Supplied passage =>

****************************************

September 27 editorial |

September 27 editorial

New projects seem incompatible with stressed economy

The Snyderville Basin Planning Commission has been getting an extreme workout this month. In quick succession commissioners were presented with two separate applications for projects that, taken individually, would have enormous impacts on Summit County.

On paper both applicants are promising lots of work-force housing, a scarce commodity in the county. But both are also asking for zoning changes that would substantially increase their allowable density.

The first to come before the commission this month was Silver Sage. As proposed, the project, located adjacent to The Home Depot property east of U.S. 40, calls for 564 residences and 124,000 square feet of commercial development. The developers are hoping to take advantage of the new Snyderville Basin General Plan and Development Code incentives that offer additional density in exchange for community amenities like affordable housing.

The new code, which has not yet been tested with a specific application will be especially challenging for the commissioners.

The most recent application is from Suburban Land Reserve, which owns the large swath of land between the Tanger Outlet Center at Kimball Junction and the Utah Olympic Park. SLR is proposing to develop a research park on an 89-acre parcel, a relatively small portion of its total holdings there.

It is an attractive idea, especially at a time when local and state agencies are hungry to establish new tax-revenue sources in a slowing economy. According to the developer, the research park would cater to businesses that specialize in sports medicine and outdoor equipment which sounds perfect for Park City.

****************************************

Work to complete =>
1 – Answer these questions about the Summit County editorial:
(a) How many residences does the Silver Sage proposal call for?
(b) How large is the parcel Suburban Land Reserve proposes for its research park?
(c) Which kinds of businesses would the research park cater to, according to the developer?
2 – Write the next few paragraphs of the Summit County editorial, picking up right after its final sentence.

[Pixel coordinate grounding data]
****************************************

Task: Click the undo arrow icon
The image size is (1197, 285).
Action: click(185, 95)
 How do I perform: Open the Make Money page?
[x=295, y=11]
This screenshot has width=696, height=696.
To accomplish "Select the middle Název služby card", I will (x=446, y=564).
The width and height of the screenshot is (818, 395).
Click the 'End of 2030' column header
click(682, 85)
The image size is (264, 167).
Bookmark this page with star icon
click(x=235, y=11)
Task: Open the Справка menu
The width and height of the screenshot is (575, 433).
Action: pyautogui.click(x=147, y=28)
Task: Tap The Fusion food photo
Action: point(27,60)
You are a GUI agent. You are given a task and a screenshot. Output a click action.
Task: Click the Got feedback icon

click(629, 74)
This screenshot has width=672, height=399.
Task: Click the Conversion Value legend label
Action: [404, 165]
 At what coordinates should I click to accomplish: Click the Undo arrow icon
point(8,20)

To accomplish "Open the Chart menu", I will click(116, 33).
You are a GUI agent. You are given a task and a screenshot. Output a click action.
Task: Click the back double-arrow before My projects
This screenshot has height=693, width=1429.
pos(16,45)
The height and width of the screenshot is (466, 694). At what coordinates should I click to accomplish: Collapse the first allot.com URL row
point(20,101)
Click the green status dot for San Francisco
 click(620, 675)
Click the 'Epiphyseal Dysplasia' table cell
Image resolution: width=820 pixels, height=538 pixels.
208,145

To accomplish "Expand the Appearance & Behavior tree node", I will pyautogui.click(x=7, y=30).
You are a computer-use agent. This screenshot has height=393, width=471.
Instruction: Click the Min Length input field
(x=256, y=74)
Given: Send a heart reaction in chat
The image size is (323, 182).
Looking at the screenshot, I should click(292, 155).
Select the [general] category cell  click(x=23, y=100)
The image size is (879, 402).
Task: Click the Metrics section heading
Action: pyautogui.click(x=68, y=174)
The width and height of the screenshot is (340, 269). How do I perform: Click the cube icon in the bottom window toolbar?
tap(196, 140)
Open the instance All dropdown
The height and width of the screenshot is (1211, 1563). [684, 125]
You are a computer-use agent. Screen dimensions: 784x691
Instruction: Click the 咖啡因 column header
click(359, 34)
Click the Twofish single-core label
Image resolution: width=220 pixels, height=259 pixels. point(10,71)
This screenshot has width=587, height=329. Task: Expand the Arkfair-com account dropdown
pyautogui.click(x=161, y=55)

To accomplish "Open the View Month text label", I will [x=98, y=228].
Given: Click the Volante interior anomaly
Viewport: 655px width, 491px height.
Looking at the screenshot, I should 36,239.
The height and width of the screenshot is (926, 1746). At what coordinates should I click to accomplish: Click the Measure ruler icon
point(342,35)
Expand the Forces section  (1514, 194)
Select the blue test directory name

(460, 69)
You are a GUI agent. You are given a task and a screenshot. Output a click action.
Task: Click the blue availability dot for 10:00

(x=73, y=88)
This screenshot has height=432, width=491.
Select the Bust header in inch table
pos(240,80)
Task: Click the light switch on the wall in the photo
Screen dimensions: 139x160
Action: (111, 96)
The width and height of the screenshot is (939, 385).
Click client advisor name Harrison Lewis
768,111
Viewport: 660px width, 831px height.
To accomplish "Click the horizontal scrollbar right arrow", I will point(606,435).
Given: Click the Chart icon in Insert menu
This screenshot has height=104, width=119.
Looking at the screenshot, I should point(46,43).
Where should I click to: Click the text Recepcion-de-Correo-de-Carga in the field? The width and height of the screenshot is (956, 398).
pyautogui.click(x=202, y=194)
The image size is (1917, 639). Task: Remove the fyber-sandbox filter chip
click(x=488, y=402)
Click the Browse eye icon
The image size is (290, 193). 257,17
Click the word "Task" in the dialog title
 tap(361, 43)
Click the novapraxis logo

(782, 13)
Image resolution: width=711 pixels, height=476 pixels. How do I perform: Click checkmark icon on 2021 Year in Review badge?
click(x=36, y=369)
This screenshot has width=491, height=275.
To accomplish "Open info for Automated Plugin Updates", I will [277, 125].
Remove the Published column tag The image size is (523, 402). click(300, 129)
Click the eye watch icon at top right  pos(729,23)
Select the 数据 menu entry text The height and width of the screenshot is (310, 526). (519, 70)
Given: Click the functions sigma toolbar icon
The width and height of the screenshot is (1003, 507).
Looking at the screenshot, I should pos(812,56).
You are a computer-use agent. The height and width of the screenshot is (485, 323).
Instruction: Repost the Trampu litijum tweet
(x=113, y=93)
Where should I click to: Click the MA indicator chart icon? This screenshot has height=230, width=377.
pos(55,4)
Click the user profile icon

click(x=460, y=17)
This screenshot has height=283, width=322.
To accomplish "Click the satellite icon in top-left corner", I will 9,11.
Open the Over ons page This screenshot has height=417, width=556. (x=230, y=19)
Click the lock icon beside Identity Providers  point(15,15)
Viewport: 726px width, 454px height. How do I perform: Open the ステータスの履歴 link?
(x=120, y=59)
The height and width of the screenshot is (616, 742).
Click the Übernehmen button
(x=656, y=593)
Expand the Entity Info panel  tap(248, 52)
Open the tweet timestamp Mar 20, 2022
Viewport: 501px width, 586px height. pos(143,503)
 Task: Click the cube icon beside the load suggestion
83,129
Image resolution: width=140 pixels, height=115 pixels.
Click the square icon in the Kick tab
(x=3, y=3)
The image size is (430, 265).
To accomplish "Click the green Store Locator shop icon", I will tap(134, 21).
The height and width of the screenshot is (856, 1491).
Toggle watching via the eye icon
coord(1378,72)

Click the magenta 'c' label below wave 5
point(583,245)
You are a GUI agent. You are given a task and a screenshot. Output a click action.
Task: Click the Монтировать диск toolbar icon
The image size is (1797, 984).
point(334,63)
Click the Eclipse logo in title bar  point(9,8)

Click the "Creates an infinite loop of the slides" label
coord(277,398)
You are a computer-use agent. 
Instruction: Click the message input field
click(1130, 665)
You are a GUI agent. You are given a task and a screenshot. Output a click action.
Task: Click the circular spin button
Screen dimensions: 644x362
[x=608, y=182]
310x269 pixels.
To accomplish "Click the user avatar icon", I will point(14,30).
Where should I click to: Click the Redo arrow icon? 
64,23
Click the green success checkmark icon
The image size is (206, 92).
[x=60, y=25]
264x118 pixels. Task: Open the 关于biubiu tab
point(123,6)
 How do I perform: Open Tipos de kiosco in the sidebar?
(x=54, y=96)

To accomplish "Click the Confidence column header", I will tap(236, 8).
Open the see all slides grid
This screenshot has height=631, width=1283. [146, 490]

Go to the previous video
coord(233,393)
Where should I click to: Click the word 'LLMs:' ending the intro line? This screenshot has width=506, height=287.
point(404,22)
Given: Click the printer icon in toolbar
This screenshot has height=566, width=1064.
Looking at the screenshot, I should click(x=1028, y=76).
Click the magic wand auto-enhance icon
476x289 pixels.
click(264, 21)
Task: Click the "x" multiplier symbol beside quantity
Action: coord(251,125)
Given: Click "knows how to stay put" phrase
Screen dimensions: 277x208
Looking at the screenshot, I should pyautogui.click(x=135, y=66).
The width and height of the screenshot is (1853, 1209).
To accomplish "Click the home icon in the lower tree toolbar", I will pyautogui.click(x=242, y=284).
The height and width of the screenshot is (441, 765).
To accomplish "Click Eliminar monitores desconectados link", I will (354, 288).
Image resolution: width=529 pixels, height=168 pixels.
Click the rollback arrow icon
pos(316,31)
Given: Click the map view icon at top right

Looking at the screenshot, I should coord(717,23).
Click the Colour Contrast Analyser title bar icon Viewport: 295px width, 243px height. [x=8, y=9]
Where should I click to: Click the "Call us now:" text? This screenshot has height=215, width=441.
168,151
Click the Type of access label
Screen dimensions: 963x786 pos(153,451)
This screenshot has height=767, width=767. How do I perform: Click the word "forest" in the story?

****************************************

Exercise answers =>
1 –
(a) 564 residences.
(b) 89 acres.
(c) Businesses that specialize in sports medicine and outdoor equipment.

2 –
But SLR, too, is hoping the commissioners will relax the zoning restrictions on the parcel in exchange for a potentially innovative project and some worker housing. The landowner also wants the smaller parcel, considered separately from the overall development rights previously granted for the entire parcel which could allow as many as 1,000 residences and an additional one million square feet of commercial footage.

The two projects’ attractiveness is enhanced by the dire state of the economy. Just the thought of new construction and new businesses is enticing. But as these two ambitious projects move forward, the commissioners and the public need to keep in mind that there are already thousands of residential units and commercial projects that have been approved but not yet built and that there are projects under construction like the U.S. Ski Team Center For Excellence and the Intermountain Health Care hospital and medical campus at Quinn’s Junction whose viability could be jeopardized by the Silver Sage and SLR proposals.